**What you are asked to do**: Put the lines of the records into a Markdown table with the columns No. and Line, numbering each row and leaving out blank lines. Begin at the line that contains "Where should I click to: Click" and stop after the line that contains "point(290,244)".
------ Records
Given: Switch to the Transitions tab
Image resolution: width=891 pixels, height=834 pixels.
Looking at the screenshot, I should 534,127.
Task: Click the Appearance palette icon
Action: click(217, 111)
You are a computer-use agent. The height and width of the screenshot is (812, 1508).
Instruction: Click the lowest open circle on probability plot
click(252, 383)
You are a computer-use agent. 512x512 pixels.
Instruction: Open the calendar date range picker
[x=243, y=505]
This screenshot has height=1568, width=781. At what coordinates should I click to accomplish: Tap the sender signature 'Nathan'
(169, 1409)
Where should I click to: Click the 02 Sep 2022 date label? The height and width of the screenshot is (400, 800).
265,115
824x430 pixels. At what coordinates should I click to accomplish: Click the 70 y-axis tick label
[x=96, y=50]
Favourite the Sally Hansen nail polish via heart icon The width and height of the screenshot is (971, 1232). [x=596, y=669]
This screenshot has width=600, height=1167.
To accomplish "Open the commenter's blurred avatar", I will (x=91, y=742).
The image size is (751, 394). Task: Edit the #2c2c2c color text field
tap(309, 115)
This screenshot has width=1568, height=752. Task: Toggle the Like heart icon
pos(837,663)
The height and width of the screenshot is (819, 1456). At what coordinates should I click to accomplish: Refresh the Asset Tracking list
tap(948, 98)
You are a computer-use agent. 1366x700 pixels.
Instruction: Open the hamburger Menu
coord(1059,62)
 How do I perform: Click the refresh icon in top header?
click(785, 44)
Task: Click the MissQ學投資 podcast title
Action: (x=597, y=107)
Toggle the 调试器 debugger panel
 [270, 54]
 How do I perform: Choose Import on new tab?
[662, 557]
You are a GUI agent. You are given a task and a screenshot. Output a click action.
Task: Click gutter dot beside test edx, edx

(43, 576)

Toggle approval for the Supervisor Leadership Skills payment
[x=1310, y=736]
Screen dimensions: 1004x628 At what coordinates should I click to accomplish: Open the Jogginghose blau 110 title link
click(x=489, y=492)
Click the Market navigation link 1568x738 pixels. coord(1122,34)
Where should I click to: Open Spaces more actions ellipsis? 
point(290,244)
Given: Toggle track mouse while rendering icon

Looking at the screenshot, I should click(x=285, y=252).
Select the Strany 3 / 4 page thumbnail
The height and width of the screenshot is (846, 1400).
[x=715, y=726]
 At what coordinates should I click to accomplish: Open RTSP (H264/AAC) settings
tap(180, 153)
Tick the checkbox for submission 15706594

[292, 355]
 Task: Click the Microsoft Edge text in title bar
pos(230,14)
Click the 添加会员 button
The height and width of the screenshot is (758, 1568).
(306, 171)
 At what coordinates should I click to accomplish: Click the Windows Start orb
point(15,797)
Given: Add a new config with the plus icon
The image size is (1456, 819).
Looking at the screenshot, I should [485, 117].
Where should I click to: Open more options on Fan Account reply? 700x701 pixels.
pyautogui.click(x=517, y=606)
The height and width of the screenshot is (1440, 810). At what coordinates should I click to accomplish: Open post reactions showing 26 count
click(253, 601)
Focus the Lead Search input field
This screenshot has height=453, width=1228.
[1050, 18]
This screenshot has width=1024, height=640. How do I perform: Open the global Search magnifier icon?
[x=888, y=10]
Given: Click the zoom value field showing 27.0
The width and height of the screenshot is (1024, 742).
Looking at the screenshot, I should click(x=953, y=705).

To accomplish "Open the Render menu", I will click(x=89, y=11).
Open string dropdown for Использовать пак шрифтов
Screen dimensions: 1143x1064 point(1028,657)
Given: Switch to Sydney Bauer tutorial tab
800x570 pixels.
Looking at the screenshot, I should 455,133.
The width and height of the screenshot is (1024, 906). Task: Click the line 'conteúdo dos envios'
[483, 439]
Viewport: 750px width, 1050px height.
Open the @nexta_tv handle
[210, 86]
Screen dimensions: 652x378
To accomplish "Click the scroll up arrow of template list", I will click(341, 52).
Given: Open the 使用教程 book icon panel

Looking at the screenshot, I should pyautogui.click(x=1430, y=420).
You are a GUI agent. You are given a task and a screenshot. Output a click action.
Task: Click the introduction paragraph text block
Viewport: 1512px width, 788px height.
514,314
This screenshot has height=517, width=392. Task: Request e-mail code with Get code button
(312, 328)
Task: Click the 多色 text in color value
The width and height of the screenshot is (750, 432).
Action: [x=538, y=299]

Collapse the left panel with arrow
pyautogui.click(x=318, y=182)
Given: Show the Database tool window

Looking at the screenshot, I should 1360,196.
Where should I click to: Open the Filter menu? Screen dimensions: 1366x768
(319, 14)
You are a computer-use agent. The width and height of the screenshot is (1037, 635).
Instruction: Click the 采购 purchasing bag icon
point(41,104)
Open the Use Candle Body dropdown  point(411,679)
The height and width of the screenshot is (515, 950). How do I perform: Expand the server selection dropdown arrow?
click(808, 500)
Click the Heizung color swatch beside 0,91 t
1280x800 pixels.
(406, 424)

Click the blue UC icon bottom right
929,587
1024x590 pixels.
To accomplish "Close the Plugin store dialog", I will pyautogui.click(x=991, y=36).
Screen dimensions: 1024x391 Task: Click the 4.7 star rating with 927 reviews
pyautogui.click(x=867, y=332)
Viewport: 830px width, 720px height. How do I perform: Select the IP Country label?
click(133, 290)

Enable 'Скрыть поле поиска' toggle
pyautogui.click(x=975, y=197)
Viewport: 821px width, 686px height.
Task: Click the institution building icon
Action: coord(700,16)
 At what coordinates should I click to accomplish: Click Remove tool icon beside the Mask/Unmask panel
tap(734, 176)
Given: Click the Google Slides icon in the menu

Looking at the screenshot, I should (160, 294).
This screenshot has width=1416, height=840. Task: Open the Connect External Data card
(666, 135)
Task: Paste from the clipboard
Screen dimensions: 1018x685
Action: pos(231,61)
------------
**Correct answer**:
| No. | Line |
|---|---|
| 1 | Where should I click to: Click the 02 Sep 2022 date label? The height and width of the screenshot is (400, 800). |
| 2 | 265,115 |
| 3 | 824x430 pixels. At what coordinates should I click to accomplish: Click the 70 y-axis tick label |
| 4 | [x=96, y=50] |
| 5 | Favourite the Sally Hansen nail polish via heart icon The width and height of the screenshot is (971, 1232). [x=596, y=669] |
| 6 | This screenshot has width=600, height=1167. |
| 7 | To accomplish "Open the commenter's blurred avatar", I will (x=91, y=742). |
| 8 | The image size is (751, 394). Task: Edit the #2c2c2c color text field |
| 9 | tap(309, 115) |
| 10 | This screenshot has width=1568, height=752. Task: Toggle the Like heart icon |
| 11 | pos(837,663) |
| 12 | The height and width of the screenshot is (819, 1456). At what coordinates should I click to accomplish: Refresh the Asset Tracking list |
| 13 | tap(948, 98) |
| 14 | You are a computer-use agent. 1366x700 pixels. |
| 15 | Instruction: Open the hamburger Menu |
| 16 | coord(1059,62) |
| 17 |  How do I perform: Click the refresh icon in top header? |
| 18 | click(785, 44) |
| 19 | Task: Click the MissQ學投資 podcast title |
| 20 | Action: (x=597, y=107) |
| 21 | Toggle the 调试器 debugger panel |
| 22 |  [270, 54] |
| 23 |  How do I perform: Choose Import on new tab? |
| 24 | [662, 557] |
| 25 | You are a GUI agent. You are given a task and a screenshot. Output a click action. |
| 26 | Task: Click gutter dot beside test edx, edx |
| 27 | (43, 576) |
| 28 | Toggle approval for the Supervisor Leadership Skills payment |
| 29 | [x=1310, y=736] |
| 30 | Screen dimensions: 1004x628 At what coordinates should I click to accomplish: Open the Jogginghose blau 110 title link |
| 31 | click(x=489, y=492) |
| 32 | Click the Market navigation link 1568x738 pixels. coord(1122,34) |
| 33 | Where should I click to: Open Spaces more actions ellipsis?  |
| 34 | point(290,244) |